■ SUPPLIED MATERIAL:
.....

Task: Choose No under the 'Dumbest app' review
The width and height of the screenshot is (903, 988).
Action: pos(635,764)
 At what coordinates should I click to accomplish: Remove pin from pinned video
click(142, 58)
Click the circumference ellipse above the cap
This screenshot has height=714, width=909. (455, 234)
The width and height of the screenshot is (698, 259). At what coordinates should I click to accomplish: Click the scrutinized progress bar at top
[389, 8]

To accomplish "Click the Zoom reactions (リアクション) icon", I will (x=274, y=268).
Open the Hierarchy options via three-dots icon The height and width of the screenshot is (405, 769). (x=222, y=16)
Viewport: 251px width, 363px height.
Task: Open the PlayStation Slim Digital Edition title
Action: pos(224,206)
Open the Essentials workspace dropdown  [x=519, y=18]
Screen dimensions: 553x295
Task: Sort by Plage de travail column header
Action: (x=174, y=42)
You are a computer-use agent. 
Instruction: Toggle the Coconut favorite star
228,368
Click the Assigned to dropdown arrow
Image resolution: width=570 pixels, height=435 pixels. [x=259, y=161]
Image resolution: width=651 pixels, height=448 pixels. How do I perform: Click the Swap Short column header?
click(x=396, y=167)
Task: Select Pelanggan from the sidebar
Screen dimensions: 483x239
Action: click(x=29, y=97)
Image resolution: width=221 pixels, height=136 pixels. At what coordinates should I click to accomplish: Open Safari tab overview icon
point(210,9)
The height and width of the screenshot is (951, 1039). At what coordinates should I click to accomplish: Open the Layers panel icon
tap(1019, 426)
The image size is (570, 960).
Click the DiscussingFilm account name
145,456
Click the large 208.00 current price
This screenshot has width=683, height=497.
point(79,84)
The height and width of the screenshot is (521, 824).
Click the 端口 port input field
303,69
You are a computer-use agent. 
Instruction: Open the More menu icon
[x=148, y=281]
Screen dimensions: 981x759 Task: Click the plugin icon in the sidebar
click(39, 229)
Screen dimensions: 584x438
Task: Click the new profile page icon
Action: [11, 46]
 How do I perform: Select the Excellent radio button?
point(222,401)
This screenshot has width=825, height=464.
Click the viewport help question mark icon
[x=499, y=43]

.....

Each line from the one containing "Open the Essentials" to the end of the listing above must be printed exactly, and no other line may appear.

Open the Essentials workspace dropdown  [x=519, y=18]
Screen dimensions: 553x295
Task: Sort by Plage de travail column header
Action: (x=174, y=42)
You are a computer-use agent. 
Instruction: Toggle the Coconut favorite star
228,368
Click the Assigned to dropdown arrow
Image resolution: width=570 pixels, height=435 pixels. [x=259, y=161]
Image resolution: width=651 pixels, height=448 pixels. How do I perform: Click the Swap Short column header?
click(x=396, y=167)
Task: Select Pelanggan from the sidebar
Screen dimensions: 483x239
Action: click(x=29, y=97)
Image resolution: width=221 pixels, height=136 pixels. At what coordinates should I click to accomplish: Open Safari tab overview icon
point(210,9)
The height and width of the screenshot is (951, 1039). At what coordinates should I click to accomplish: Open the Layers panel icon
tap(1019, 426)
The image size is (570, 960).
Click the DiscussingFilm account name
145,456
Click the large 208.00 current price
This screenshot has width=683, height=497.
point(79,84)
The height and width of the screenshot is (521, 824).
Click the 端口 port input field
303,69
You are a computer-use agent. 
Instruction: Open the More menu icon
[x=148, y=281]
Screen dimensions: 981x759 Task: Click the plugin icon in the sidebar
click(39, 229)
Screen dimensions: 584x438
Task: Click the new profile page icon
Action: [11, 46]
 How do I perform: Select the Excellent radio button?
point(222,401)
This screenshot has width=825, height=464.
Click the viewport help question mark icon
[x=499, y=43]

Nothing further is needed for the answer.